Entonces me invocaréis, y vendréis y oraréis a mí, y yo os oiré; y me buscaréis y me hallaréis, porque me buscaréis de todo vuestro corazón.

Jeremías 29:12-13

Cuando nos acercamos a Dios con la intención correcta, siempre nuestra oración será contestada favorablemente. La propia palabra de Dios en Jeremías 29:12-13 lo confirma, Dios nos escucha cuando lo buscamos con todo nuestro corazón. Es la garantía de encontrar a Dios cuando le invocamos y le oramos con toda sinceridad y sin una agenda oculta. Es imposible engañar a un Dios omnisciente. Antes de abrir nuestros labios para pedirle, ya Dios ha leído nuestro corazón descubriendo nuestras más profundas intenciones.

Santiago 4:2-3 explica la razón por la cual las oraciones no son contestadas: Codiciáis, y no tenéis; matáis y ardéis de envidia, y no podéis alcanzar; combatís y lucháis, pero no tenéis lo que deseáis, porque no pedís. Pedís, y no recibís, porque pedís mal, para gastar en vuestros deleites. Esa es la clave, cuando nos acercamos a Dios con un corazón egoísta, pidiendo solo para satisfacer nuestra carne o nuestra vanidad, evidentemente que Él no va a conceder tal tipo de petición.

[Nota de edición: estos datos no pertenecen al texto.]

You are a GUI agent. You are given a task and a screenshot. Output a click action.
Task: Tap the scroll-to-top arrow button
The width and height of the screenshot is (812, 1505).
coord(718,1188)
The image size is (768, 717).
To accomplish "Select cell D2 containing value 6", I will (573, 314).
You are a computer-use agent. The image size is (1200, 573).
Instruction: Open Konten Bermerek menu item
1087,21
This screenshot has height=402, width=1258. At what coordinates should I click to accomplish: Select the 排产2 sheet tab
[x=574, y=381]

La gran mayoría de las personas buscan a Dios solamente para que les resuelva sus problemas. Esos problemas no siempre son necesidades urgentes de las personas, sino que, en ocasiones, son meros caprichos u obsesiones egoístas. En tales casos, la búsqueda de Dios no es sincera y lo menos que pretenden es darle honra y honor al Creador. Es una búsqueda del Dios bombero, el Dios enfermero, el Dios banquero, el Dios buscador de empleos o el Dios que le trae la pareja ideal.

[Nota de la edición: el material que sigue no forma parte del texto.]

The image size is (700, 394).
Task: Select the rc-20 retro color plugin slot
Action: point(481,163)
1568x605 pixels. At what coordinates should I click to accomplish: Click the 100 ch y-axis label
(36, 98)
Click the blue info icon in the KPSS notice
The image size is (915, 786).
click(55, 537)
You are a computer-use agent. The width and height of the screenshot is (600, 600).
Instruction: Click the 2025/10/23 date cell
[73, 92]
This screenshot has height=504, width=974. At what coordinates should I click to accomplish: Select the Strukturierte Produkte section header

Buscar a Dios con todo el corazón implica ir tras Él por quien es Él no por lo que pueda darnos. La naturaleza, el carácter y los atributos de Dios deben ser la causa principal para buscarle con todo el corazón. Dios es un ser espiritual, que existe por sí mismo desde siempre y hasta la eternidad. Infinitivamente perfecto, creador de los cielos y la tierra, y soberano Señor de todas la cosas. Una de las revelaciones más importantes que podemos recibir de la Biblia es el carácter de Dios. La Biblia nos dice como es Dios: sus atributos, sus formas de relacionarse con la humanidad y su corazón.

Dios es Padre, como dice Mateo 6:9: Vosotros, pues, oraréis así: Padre nuestro que estás en los cielos, santificado sea tu nombre. Un verdadero padre es protector, sanador y proveedor de no solo lo necesario para vivir sino también de identidad para sus hijos. Dios provee un lugar de seguridad para su familia. Dios es todas estas cosas para los que reciben a su Hijo Jesús como Señor y Salvador. Juan 1:12 dice: Mas a todos los que le recibieron, a los que creen en su nombre, les dio potestad de ser hechos hijos de Dios.

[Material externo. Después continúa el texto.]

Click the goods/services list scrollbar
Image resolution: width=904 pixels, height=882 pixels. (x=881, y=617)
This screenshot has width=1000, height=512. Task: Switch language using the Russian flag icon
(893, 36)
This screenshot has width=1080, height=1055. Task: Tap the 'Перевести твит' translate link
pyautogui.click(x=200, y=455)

Podemos estar seguros de que Dios tiene muchos pensamientos de amor hacia nosotros. Busquemos a Dios con todo el corazón de la misma manera que el niño busca a sus padres. Él, como nuestro Padre bueno, tiene lo mejor de sí para darnos cuando nuestro corazón es limpio y no está contaminado con la codicia o el egoísmo. Mateo 7:11 dice: Pues si vosotros, siendo malos, sabéis dar buenas dádivas a vuestros hijos, ¿cuánto más vuestro Padre que está en los cielos dará buenas cosas a los que le pidan? Dios te bendiga.